How China fuels Southeast Asian coal boom
Coal is falling out of favor across the developed world because of concerns over pollution and climate change, but it remains a growing energy choice in many parts of Southeast Asia driven by Chinese investment.
While many markets, including the United States, Europe, and East Asia, shift away from coal, Chinese banks, energy and construction companies remain committed to financing and building dozens of plants in Indonesia, Vietnam, Cambodia, and Laos.
That’s despite growing concerns about environmental degradation, electricity oversupply, and air pollution. Coal is widely considered the dirtiest fossil fuel for electricity generation, with the highest greenhouse gas emissions, and widespread air, water, and soil quality issues due to mining, burning, and coal waste.
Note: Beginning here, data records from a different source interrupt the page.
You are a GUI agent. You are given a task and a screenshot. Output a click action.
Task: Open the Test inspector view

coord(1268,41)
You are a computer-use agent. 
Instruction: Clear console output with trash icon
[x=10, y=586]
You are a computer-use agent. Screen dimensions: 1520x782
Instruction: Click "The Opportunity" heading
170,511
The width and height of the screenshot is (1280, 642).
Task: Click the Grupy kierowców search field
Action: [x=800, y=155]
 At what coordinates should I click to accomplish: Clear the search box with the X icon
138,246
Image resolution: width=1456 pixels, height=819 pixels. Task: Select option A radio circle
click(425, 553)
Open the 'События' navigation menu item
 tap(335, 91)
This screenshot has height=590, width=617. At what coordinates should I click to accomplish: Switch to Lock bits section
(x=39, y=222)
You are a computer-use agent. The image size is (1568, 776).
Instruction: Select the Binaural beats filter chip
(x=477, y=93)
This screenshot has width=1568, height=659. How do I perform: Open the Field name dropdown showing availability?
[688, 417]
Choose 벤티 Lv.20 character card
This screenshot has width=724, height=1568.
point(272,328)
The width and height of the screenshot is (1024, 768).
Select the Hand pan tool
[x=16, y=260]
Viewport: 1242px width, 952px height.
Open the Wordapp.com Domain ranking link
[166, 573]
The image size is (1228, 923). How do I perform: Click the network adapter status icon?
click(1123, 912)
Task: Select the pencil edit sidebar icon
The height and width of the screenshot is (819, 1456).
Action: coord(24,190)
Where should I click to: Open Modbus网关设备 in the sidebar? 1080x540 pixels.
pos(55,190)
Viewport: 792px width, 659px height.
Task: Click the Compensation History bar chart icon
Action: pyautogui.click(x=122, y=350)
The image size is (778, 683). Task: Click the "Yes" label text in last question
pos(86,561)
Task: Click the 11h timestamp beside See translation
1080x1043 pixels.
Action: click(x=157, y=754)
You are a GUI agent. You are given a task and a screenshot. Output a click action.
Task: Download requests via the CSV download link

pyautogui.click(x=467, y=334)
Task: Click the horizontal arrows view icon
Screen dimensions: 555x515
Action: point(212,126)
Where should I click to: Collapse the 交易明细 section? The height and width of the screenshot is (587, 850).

“It’s definitely true that China is the main investor for coal in Southeast Asia,” said Isabella Suarez, a Philippines-based analyst for the Center for Research on Energy and Clean Air (CREA). “If you look at overseas investment portfolio for Chinese coal, Indonesia and Vietnam are second- and third-highest in the world.”
China dominates overseas coal
Increasingly, China is the only country actively pursuing coal investments. Chinese financial institutions including China Construction Bank, Bank of China, ICBC, and the Agricultural Bank of China, are ranked as the top 11 financiers of coal-fired power and the top 10 financiers of coal mining. That’s according to Banking on Climate Chaos, a report released in late March by a coalition of international NGOs including Rainforest Action Network, Sierra Club, and Oil Change International.
The report found that in total, Chinese banks account for US$244.7 billion in total coal-related financing since 2016, more than the largest American, European, Japanese, Korean and Canadian banks combined.